Ask Eartha: Environmental success stories from 2020 |

Ask Eartha: Environmental success stories from 2020

Dominique Giroux
Ask Eartha
Carbon dioxide bellows from a coal-fired power plant near Boulder. Xcel Energy has committed to going 100% carbon-free by 2050.
Photo from Shutterstock

Dear Eartha,

It feels like nothing went right in 2020. What environmental success stories can I reflect on to brighten my mood heading into the New Year?

There is no denying 2020 was a tough year. However, while the news was often flooded with anxiety-ridden headlines, there is still a lot to celebrate. In the realm of climate change and environmental action, there were plenty of encouraging headlines we might have missed but can now reflect on to help boost our mood heading into 2021.

Big picture

While most of us couldn’t decide whether we should wear pajama pants or leggings all day, nations around the world made new climate commitments to reduce carbon emissions. China, the largest contributor to greenhouse gas pollution at 28% of global emissions, pledged to reach carbon neutrality by 2060. And yes, making a pledge might not be as convincing as explaining how they’ll achieve it (for example how they’ll tackle the enormous task of kicking coal to the curb), but the country is moving the needle in the right direction. And they are drafting a 2021-2025 plan, which will outline the first steps needed to meet this ambitious goal.

Meanwhile, electric vehicle use is surging. Thanks to technology improvements, lower prices and government subsides, electric vehicles are becoming increasingly accessible — so much so that the U.K. announced it will end the sale of new gas and diesel cars by 2030, leading to improved air quality and economic growth. As other countries and manufacturers pursue vehicle electrification plans, we’ll start to see these benefits across the globe.

Closer to home

Despite numerous environmental rollbacks under our current administration, Congress passed a significant act that should excite all outdoor enthusiasts. The Great American Outdoors Act allocates nearly $10 billion to protect America’s significantly underfunded national parks. The act, primarily focused on long-awaited maintenance across more than 400 national parks, monuments, recreation areas and historic sites, also will fund repair projects on lands managed by the U.S. Forest Service, U.S. Fish and Wildlife Service, the Bureau of Land Management and the Bureau of Indian Education.

- PROVIDED RECORDS:
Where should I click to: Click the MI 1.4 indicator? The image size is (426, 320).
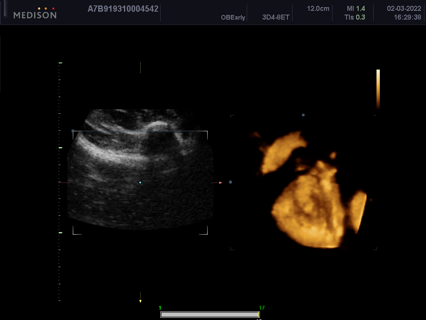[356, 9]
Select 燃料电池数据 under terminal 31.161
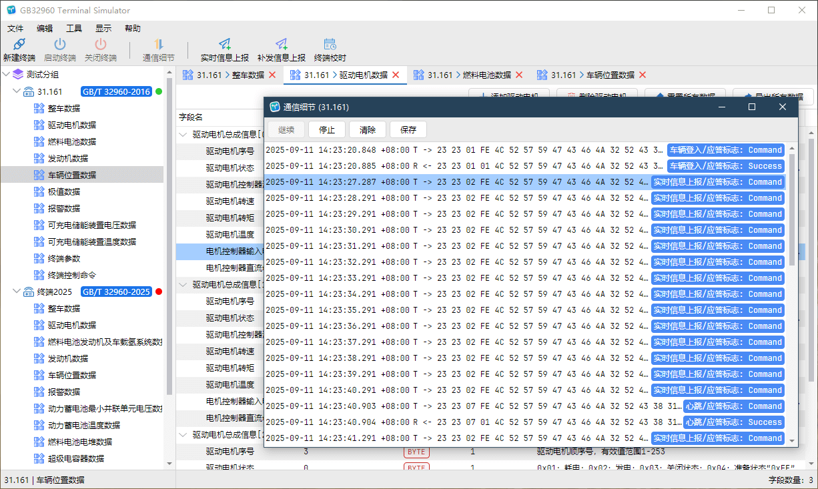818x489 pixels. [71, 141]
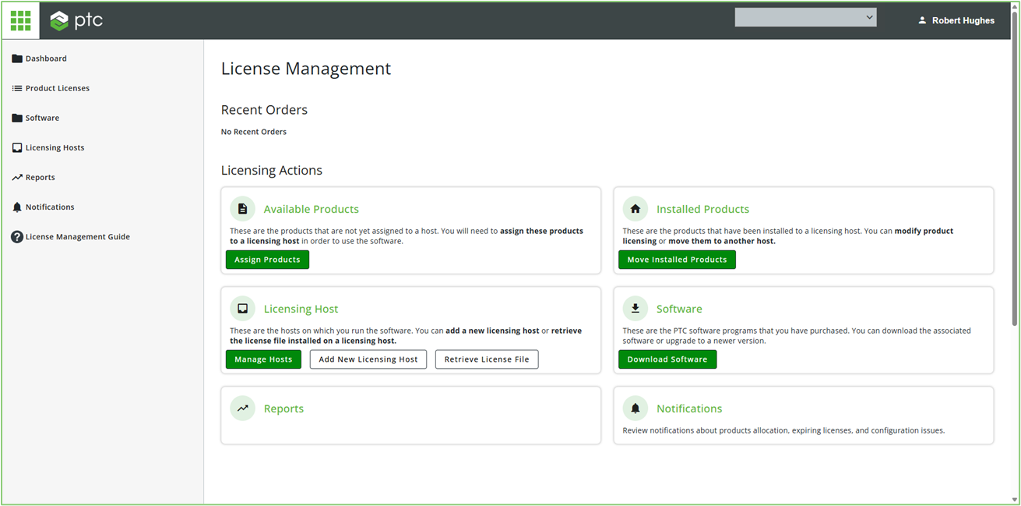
...
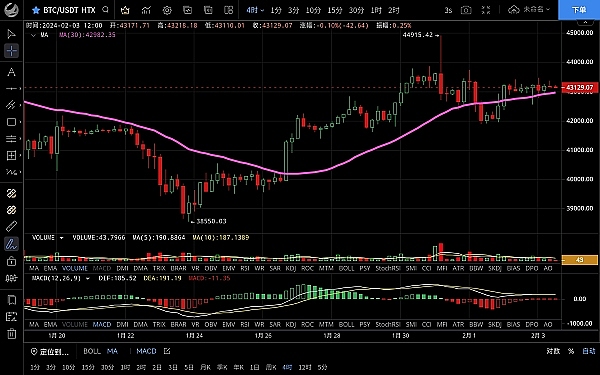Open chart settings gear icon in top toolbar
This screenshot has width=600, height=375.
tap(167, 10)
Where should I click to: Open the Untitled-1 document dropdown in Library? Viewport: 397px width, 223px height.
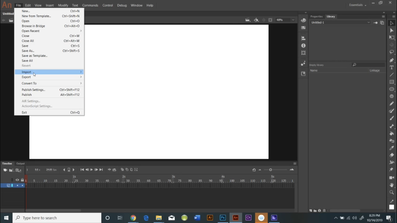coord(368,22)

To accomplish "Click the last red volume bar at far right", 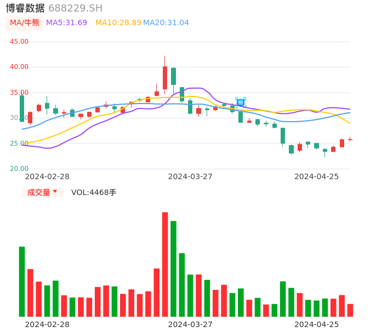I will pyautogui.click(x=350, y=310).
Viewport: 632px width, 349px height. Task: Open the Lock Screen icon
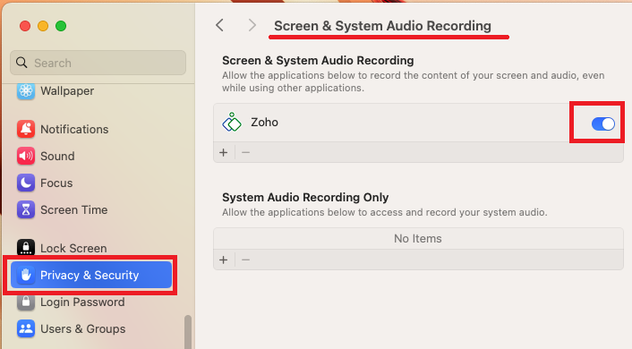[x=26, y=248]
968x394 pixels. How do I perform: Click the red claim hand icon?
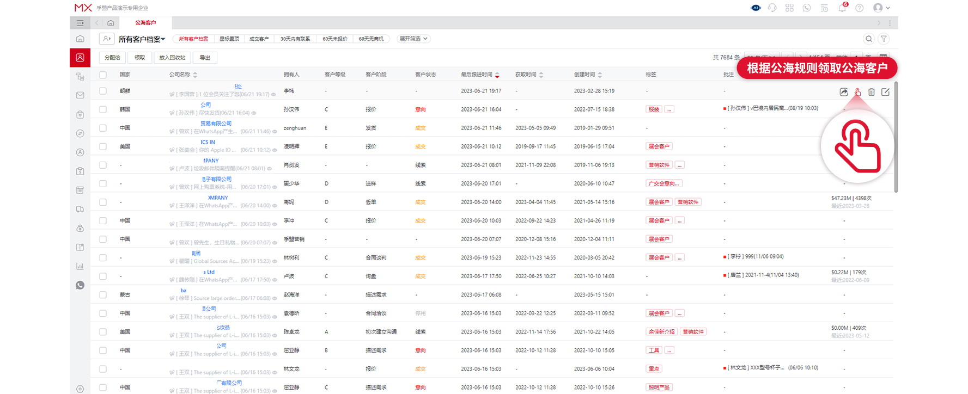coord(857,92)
* * *
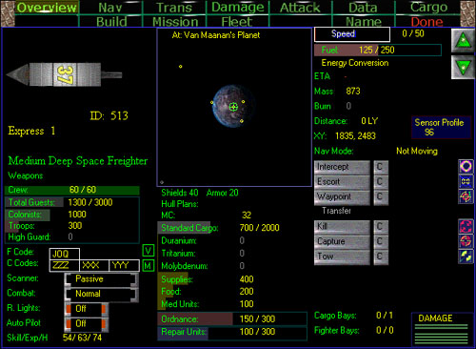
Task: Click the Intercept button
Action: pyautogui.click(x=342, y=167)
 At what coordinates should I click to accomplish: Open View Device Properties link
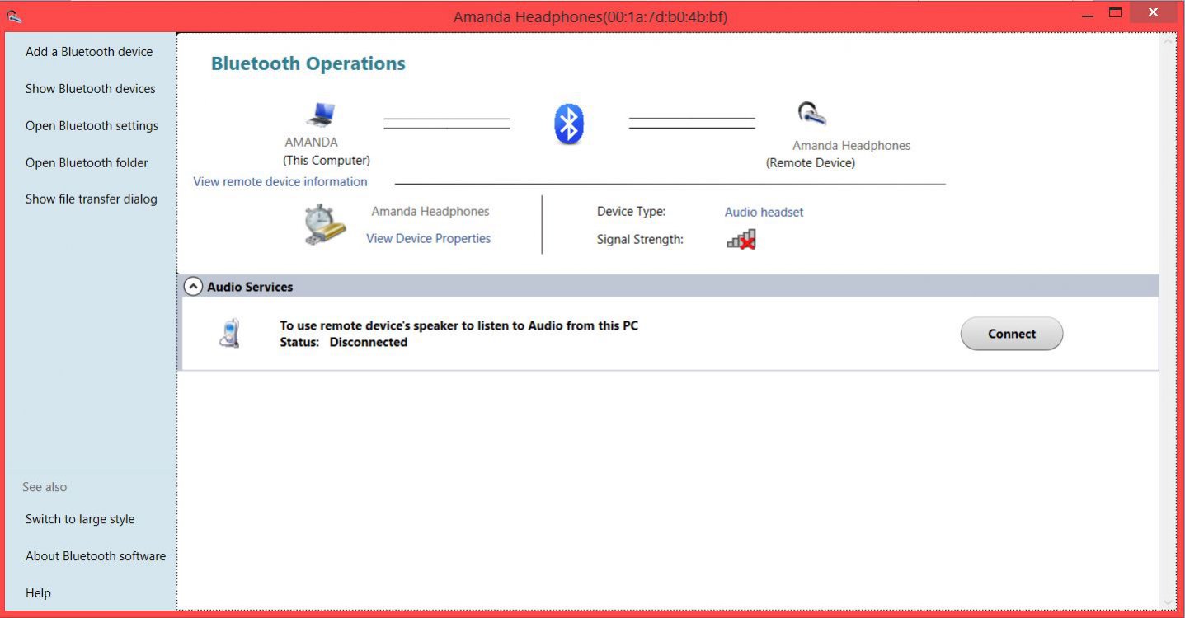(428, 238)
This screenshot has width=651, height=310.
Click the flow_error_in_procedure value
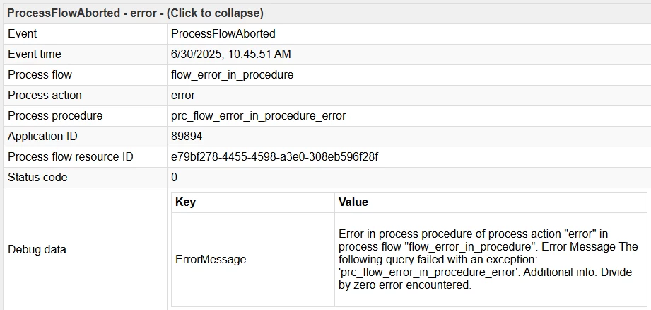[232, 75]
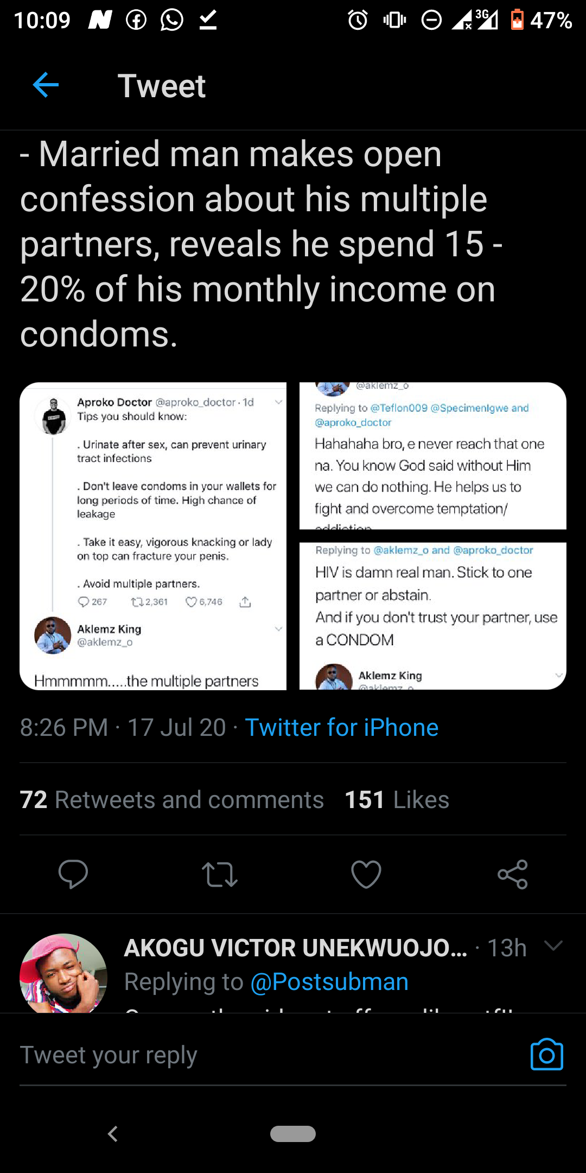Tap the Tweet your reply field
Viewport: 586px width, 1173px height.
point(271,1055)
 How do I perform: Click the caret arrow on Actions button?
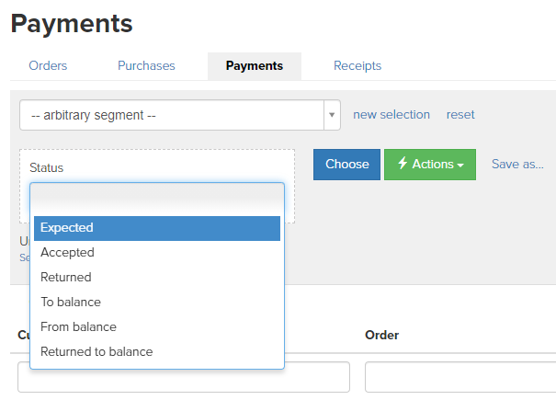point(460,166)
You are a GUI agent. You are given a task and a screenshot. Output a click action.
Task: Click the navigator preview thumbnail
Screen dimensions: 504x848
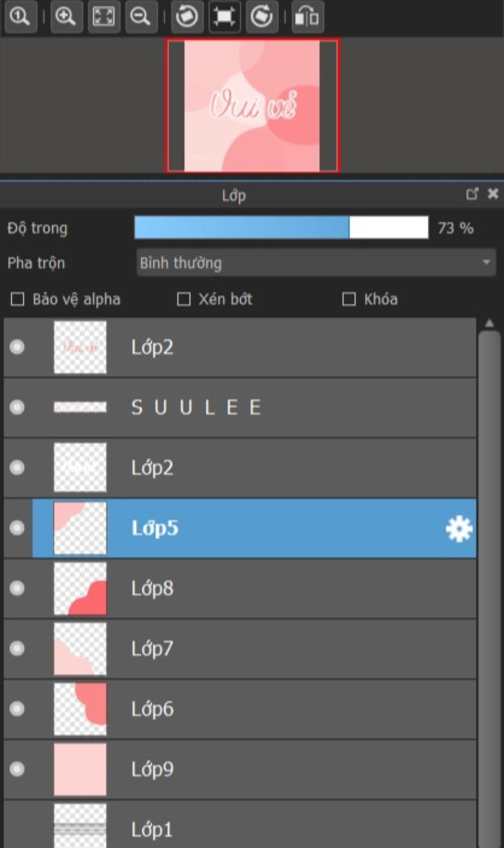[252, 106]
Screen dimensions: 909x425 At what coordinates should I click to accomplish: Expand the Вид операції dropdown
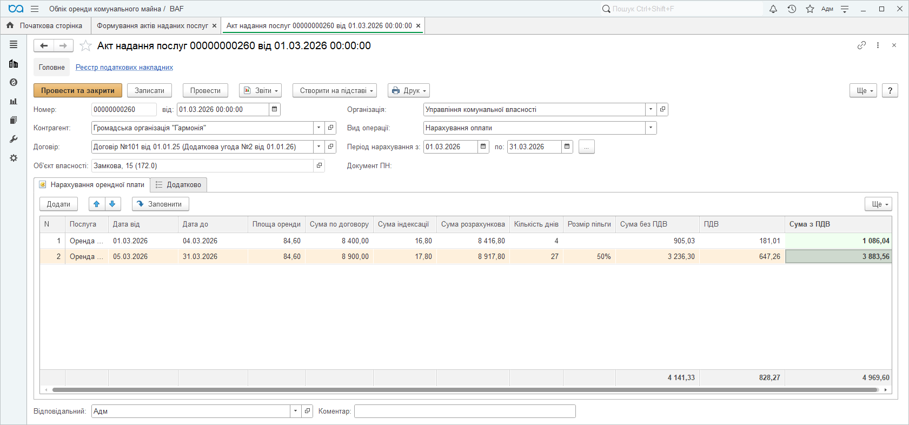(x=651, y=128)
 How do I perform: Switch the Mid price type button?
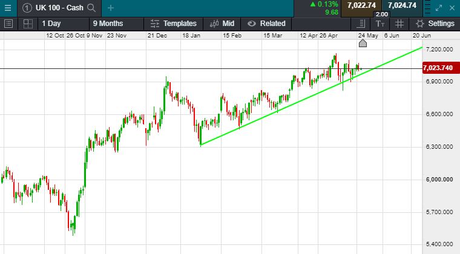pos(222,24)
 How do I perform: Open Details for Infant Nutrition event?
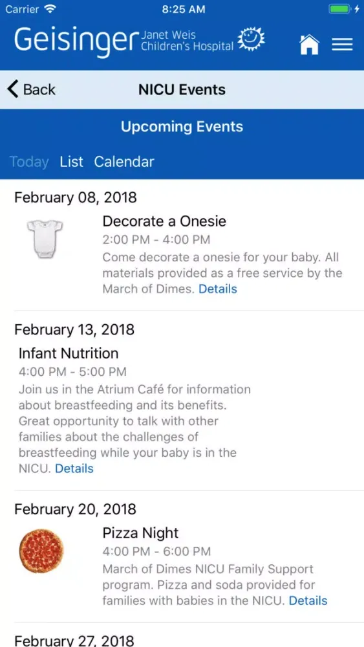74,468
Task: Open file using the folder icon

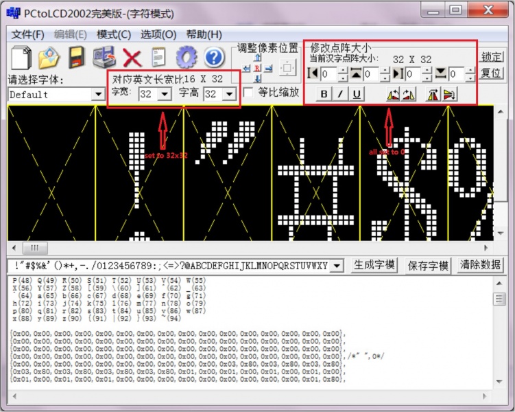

- ACTION ITEM:
Condense the paragraph in the column on 2020 environmental success stories that begins "Meanwhile, electric vehicle use is surging" into a short bulleted list that keeps its main facts.

- RESULT:
- Electric vehicle use is surging.
- Technology improvements, lower prices and government subsidies are making electric vehicles increasingly accessible.
- The U.K. announced it will end the sale of new gas and diesel cars by 2030, leading to improved air quality and economic growth.
- As other countries and manufacturers pursue vehicle electrification plans, these benefits will be seen across the globe.